→ Records shown:
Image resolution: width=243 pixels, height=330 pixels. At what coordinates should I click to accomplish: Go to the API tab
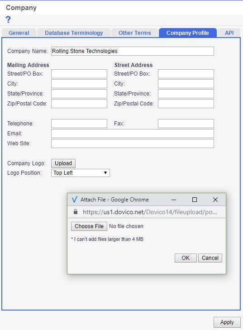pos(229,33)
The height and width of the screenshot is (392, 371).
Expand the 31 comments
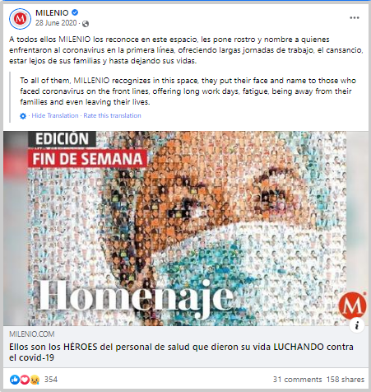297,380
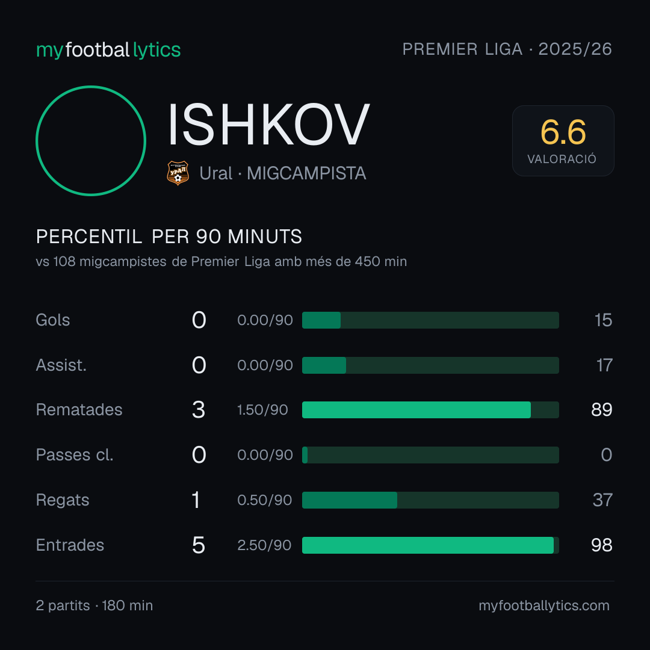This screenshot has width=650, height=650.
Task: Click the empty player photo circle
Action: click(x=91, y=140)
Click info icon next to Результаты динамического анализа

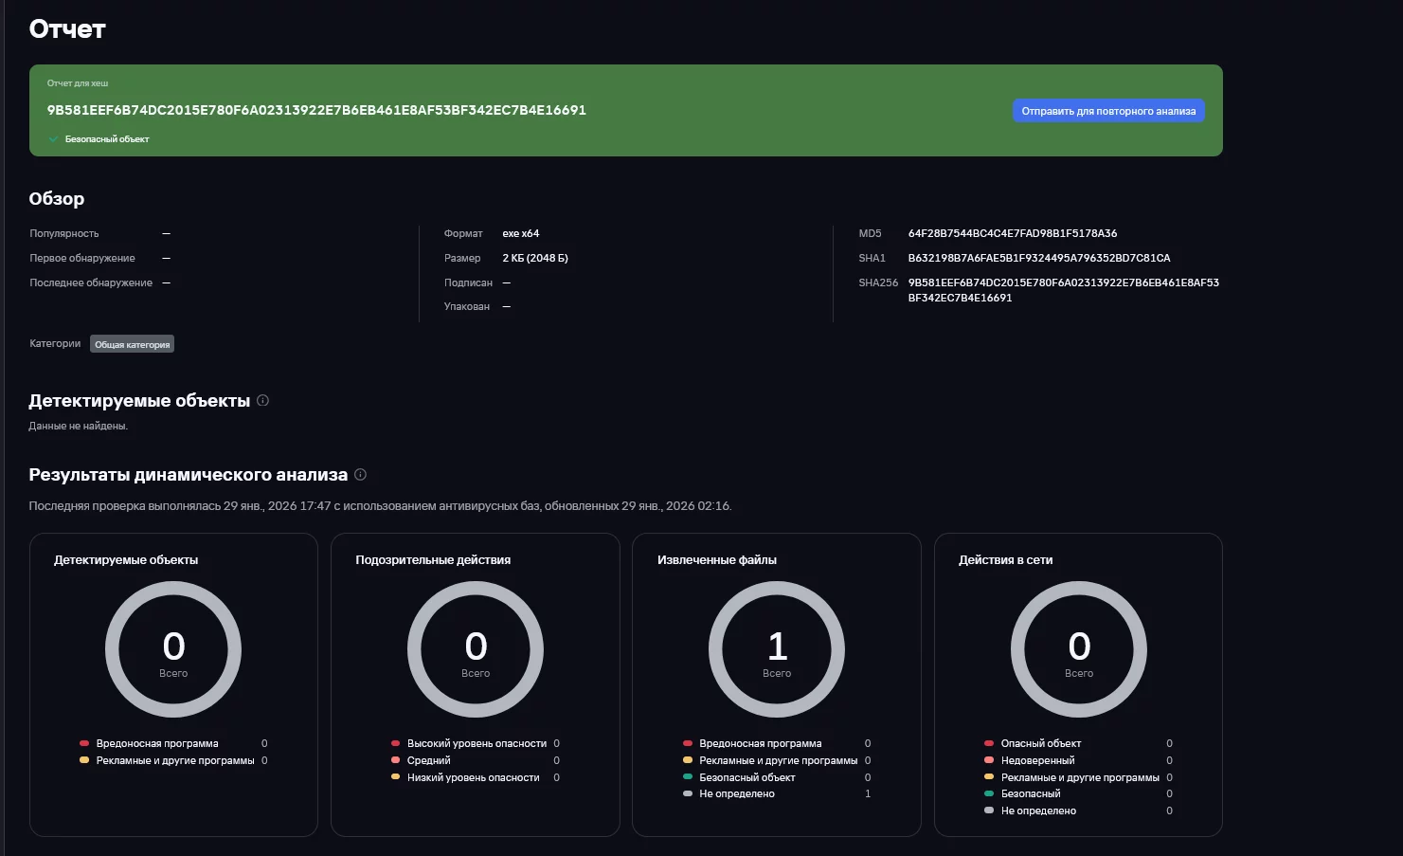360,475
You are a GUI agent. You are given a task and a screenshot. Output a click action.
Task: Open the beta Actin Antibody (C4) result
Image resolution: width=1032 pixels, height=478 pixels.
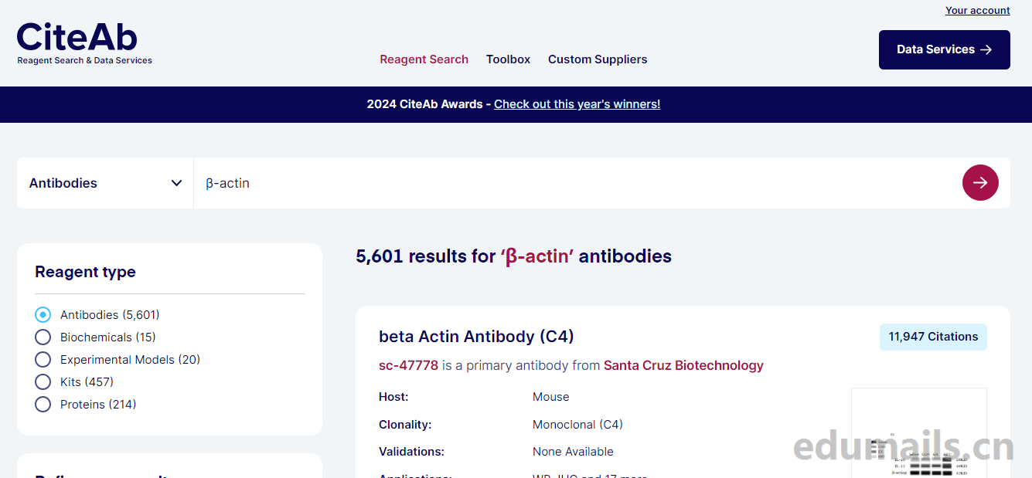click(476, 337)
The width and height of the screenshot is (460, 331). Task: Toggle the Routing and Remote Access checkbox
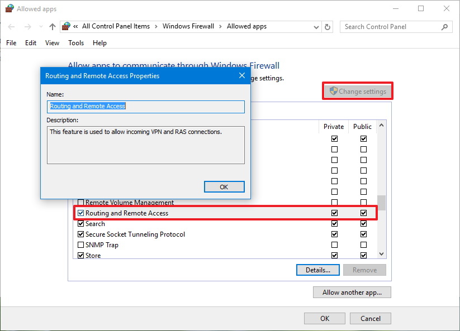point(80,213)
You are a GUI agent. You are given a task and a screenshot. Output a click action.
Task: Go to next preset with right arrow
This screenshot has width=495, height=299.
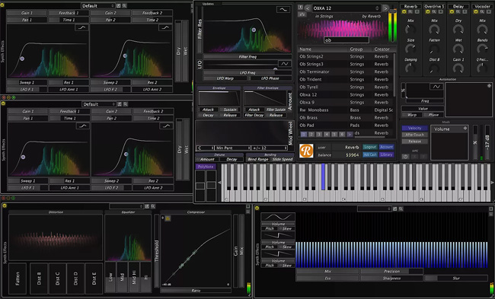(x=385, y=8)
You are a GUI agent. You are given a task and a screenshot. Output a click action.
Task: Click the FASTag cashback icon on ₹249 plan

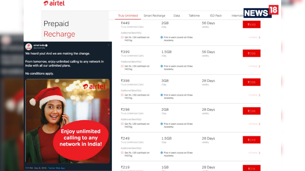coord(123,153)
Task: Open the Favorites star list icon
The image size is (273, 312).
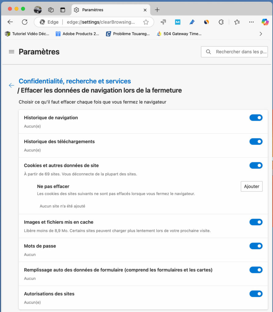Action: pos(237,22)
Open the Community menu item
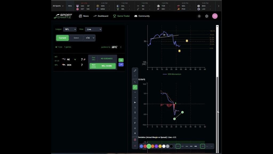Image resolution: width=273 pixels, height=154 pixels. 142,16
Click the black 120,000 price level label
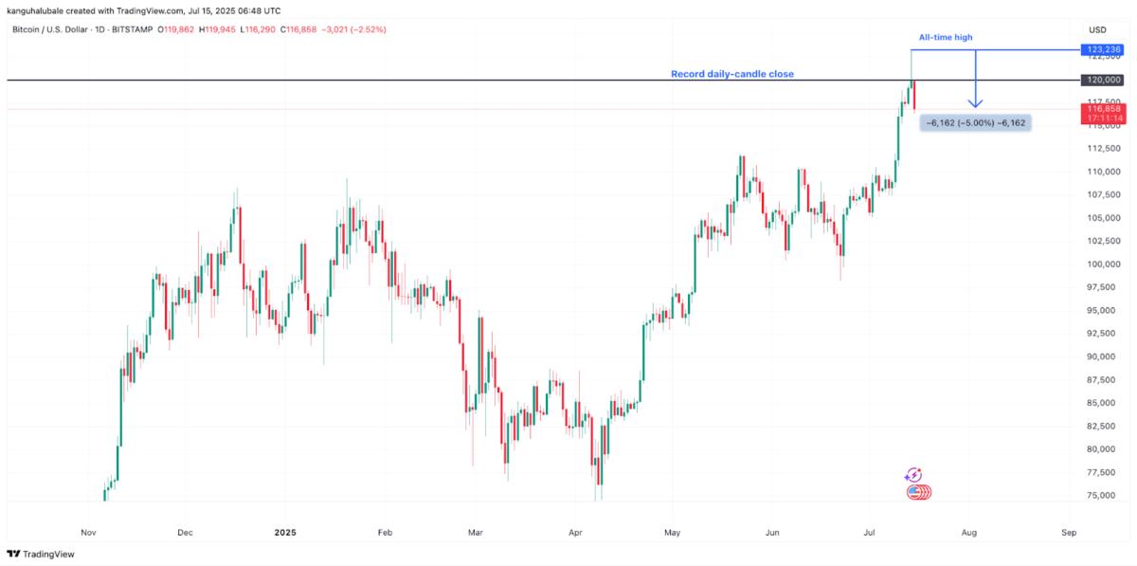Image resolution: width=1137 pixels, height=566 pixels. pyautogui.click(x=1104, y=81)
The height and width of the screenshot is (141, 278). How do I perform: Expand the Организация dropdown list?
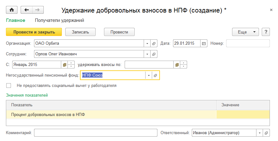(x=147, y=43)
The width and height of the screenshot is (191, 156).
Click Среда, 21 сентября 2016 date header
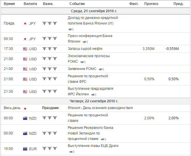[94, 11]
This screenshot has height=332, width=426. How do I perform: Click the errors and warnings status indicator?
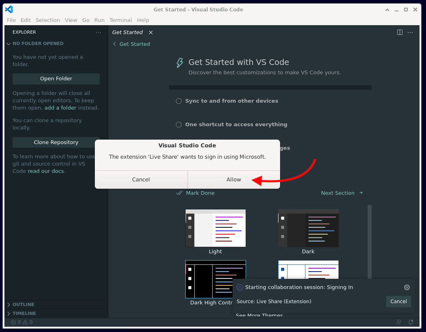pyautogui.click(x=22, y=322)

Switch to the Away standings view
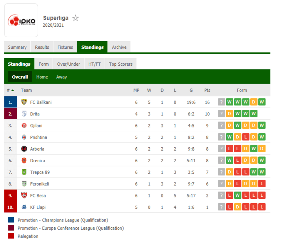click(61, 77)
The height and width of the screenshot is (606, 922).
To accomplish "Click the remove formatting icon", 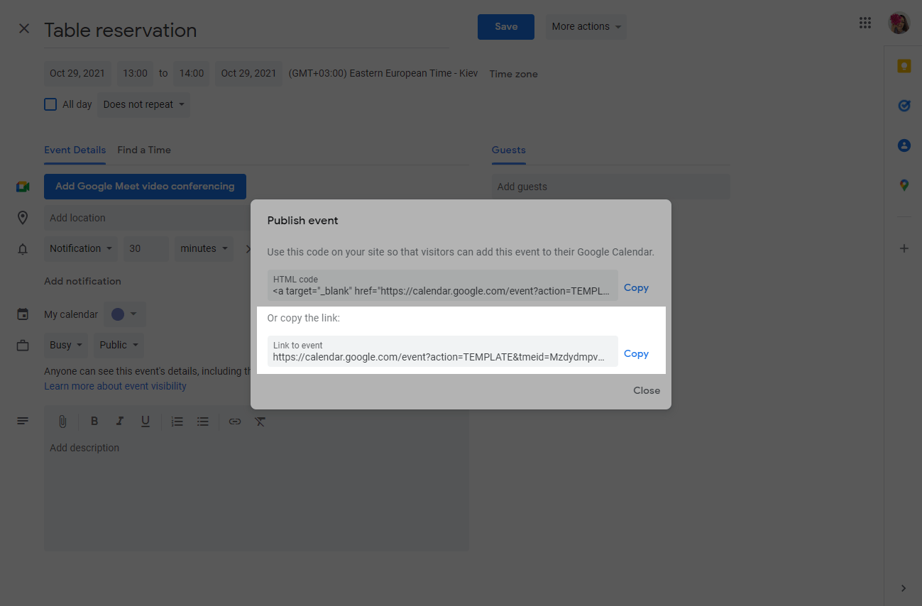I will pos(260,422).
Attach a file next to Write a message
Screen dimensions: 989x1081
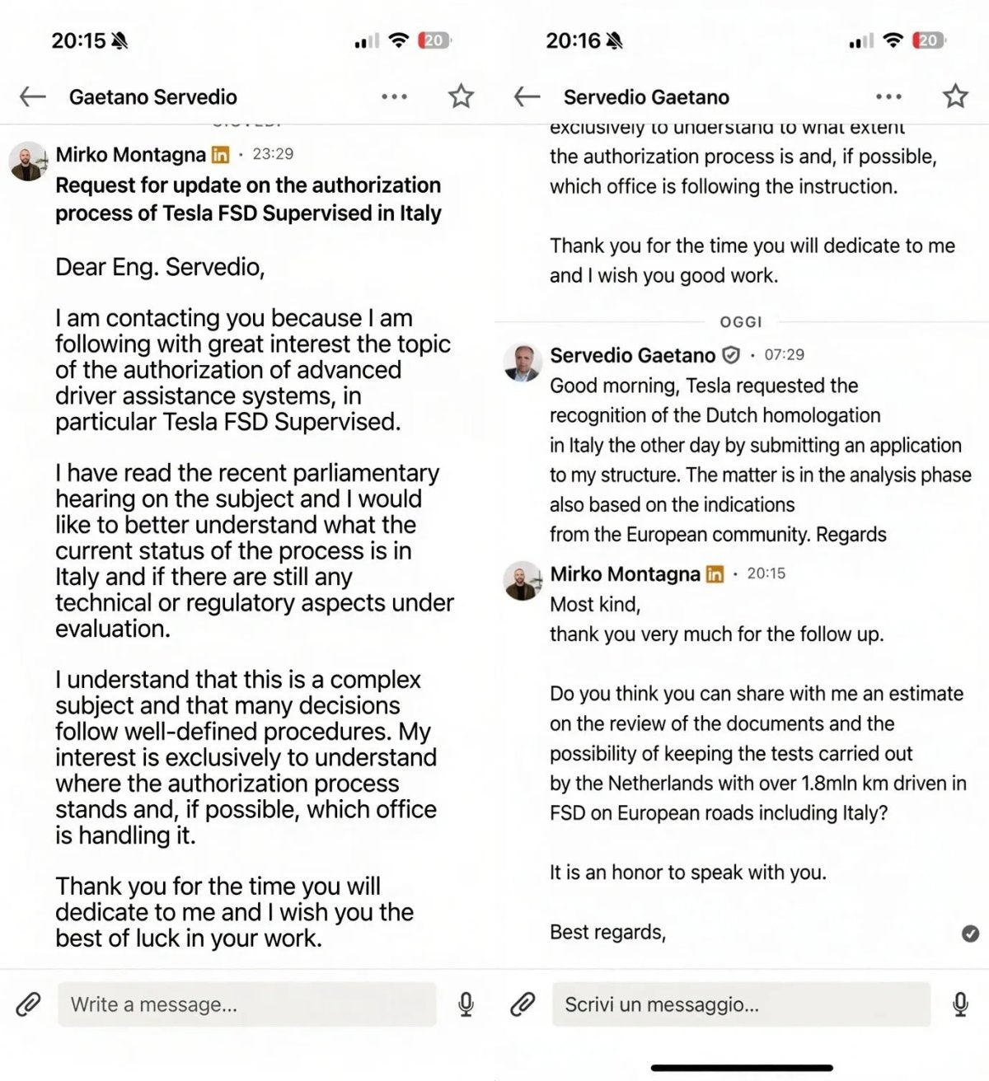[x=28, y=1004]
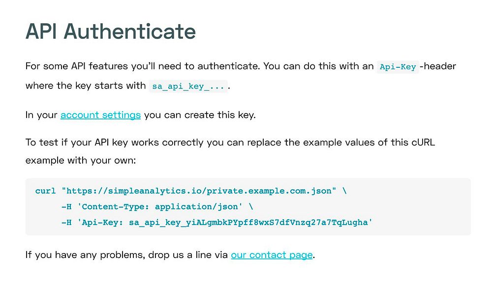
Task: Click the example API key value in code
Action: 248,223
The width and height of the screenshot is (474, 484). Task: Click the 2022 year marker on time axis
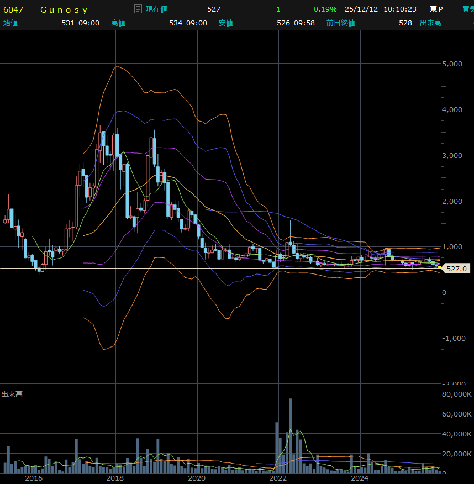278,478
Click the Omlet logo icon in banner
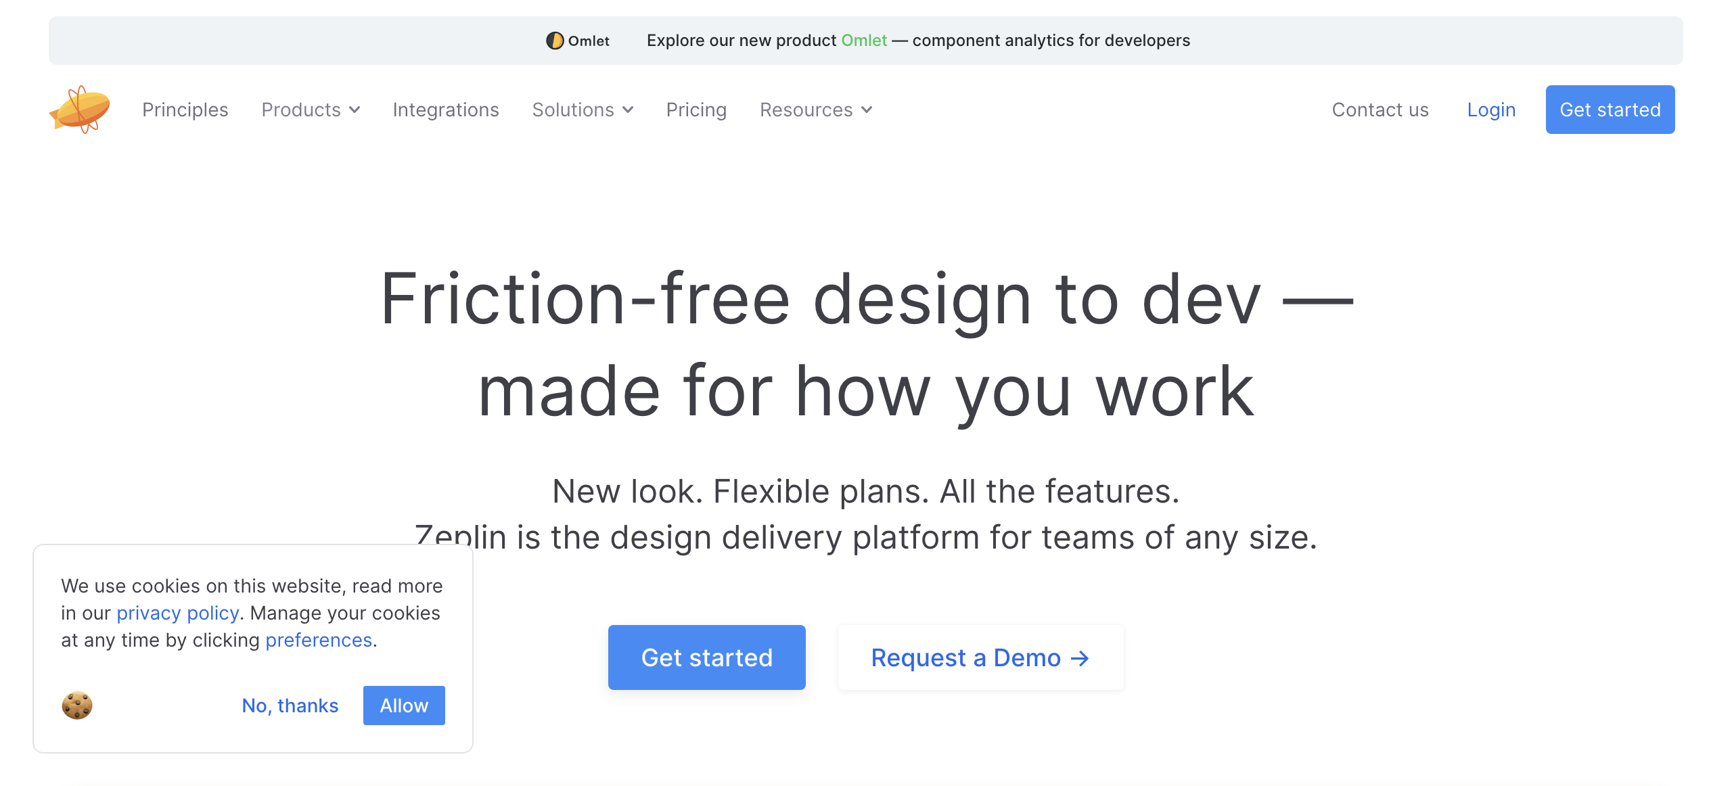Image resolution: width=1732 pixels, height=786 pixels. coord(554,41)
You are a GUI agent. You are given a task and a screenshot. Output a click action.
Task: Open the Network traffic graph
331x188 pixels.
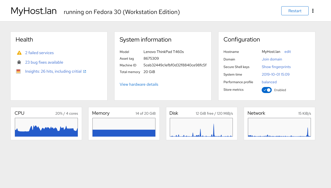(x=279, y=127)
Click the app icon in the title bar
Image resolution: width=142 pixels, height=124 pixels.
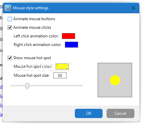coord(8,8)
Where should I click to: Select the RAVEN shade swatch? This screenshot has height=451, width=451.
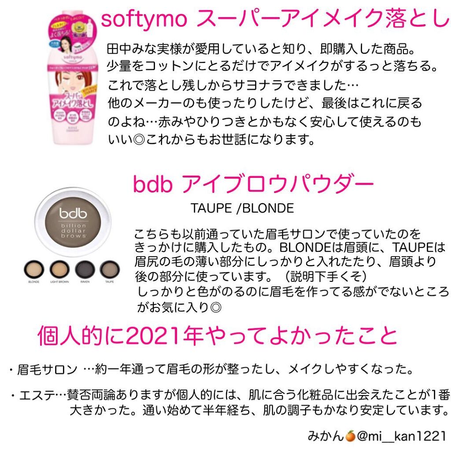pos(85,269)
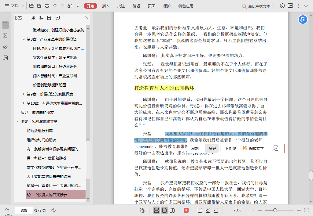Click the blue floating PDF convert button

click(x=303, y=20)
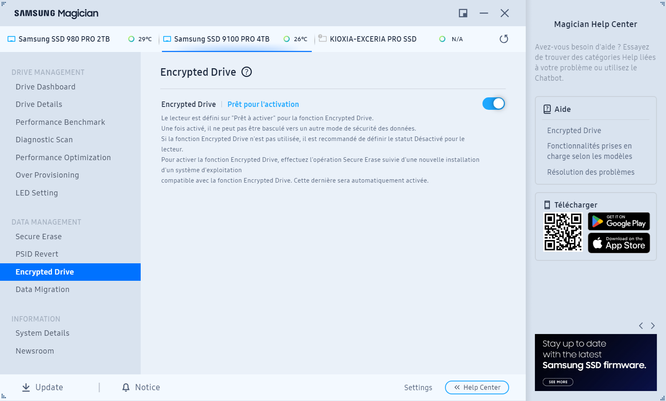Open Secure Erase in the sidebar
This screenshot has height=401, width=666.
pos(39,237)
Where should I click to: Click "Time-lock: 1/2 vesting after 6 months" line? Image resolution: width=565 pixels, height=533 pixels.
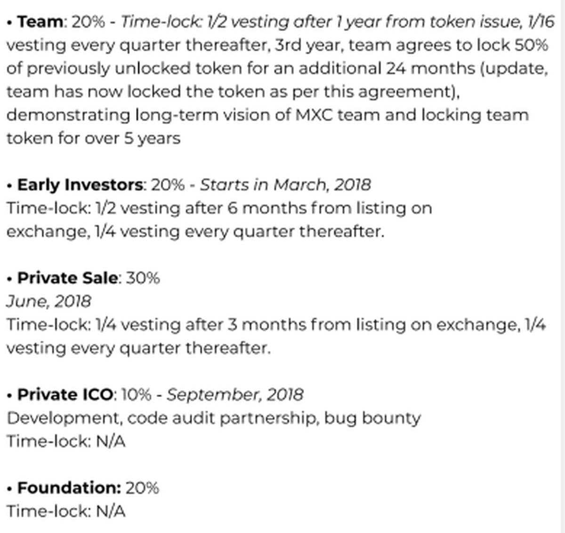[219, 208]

→ Action item: The lines to reproduce run from the one above containing "Task: Go to next preset with right arrow" through the one containing "Task: Open the Favorites star list icon". Copy them exactly and leave out all pictures.

→ Answer space:
Task: Go to next preset with right arrow
This screenshot has width=495, height=299.
(x=385, y=8)
You are a GUI agent. You are given a task and a screenshot. Output a click action.
Task: Click the FASTag cashback icon on ₹249 plan

coord(123,153)
Task: Open the Favorites star list icon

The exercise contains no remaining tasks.